ちらっと時計を見る。普段ならまだ熟睡している時間。うーん、今朝は元気だなあ。仕方ない、娘が起きるなら母も起きないとね。半身を起こして娘を見る。娘はとても穏やかな寝顔をしていた。スヤスヤと寝息をたてている。
つまり、さっきの声は寝言だった。とてもはっきりとした寝言だった。
んん、よかった。せっかくの休みの朝だもの、もう少しゆっくりしていたい。ごろん、と横になる。
「おかあさん、おきあがって」
いや、娘起きてた。
娘の目が開く。まだ眠そうにとろんとしているけれど、これは起きるつもりの表情だ。毎朝見ているから母には分かる。
起きてもいいけど、本音を言うともう少し寝ててほしい。
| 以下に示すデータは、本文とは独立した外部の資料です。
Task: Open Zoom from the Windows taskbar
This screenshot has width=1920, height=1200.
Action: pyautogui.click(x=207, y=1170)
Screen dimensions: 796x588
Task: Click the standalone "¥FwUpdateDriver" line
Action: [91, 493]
こういう、眠いのに起きようとしているときは変に話し掛けずに様子を見る。それが一番寝てくれやすい。
娘、眠いなら寝よ?まだ寝てていいんだよ。
黙って見つめ合うこと数秒。娘は瞼の重さに耐えきれなかったように目を閉じて……寝た。
朝のゆっくりタイム延長です!!よし!!
心の中でガッツポーズを決める。
今回の勝利の要因は何でしょう?
やはり相手をよく知っていることですね。相手を知っているからこそ最善の行動を選択できました。
脳内で勝者インタビューに答えながら娘の寝顔を堪能し――
「おかあさん、あさだよ」
直後、娘が目を開け起き上がった。
「おかあさん、わたし、おかかとこんぶのおにぎりたべる」
ピピー!ゆっくりタイム終了です!早い!早かった!
ガッツポーズごと崩れ落ちる。心の中で。
現時点で思い当たる敗因があれば教えてください。
ええ、やはり相手を知ったつもりになって最後に気が抜けたことでしょうか。一筋縄ではいかない相手なのはわかっていたつもりなんですけどね。今後も精進していきます。
――と脳内インタビューを0.5秒ほどで終わらせ起き上がる。
「うん、朝ごはんにしようね」
まだ少しぼーっとしている娘から離れ、キッチンで朝ごはんを作る。でも、朝ごはんの用意ができても、娘は起きてこなかった。
あれ?
どうしたんだろうと寝室を覗くと、娘はベッドの上で寝息をたてて寝ていた。
え?
さっき起きるって顔してたじゃん。そういうときは眠そうでも起きてきてたじゃん。――娘のこと、分かっているようでまだわかってないなあ。
そう思いながら、マイクを向けて来ようとした脳内インタビュアーには丁重にお引き取りいただいた。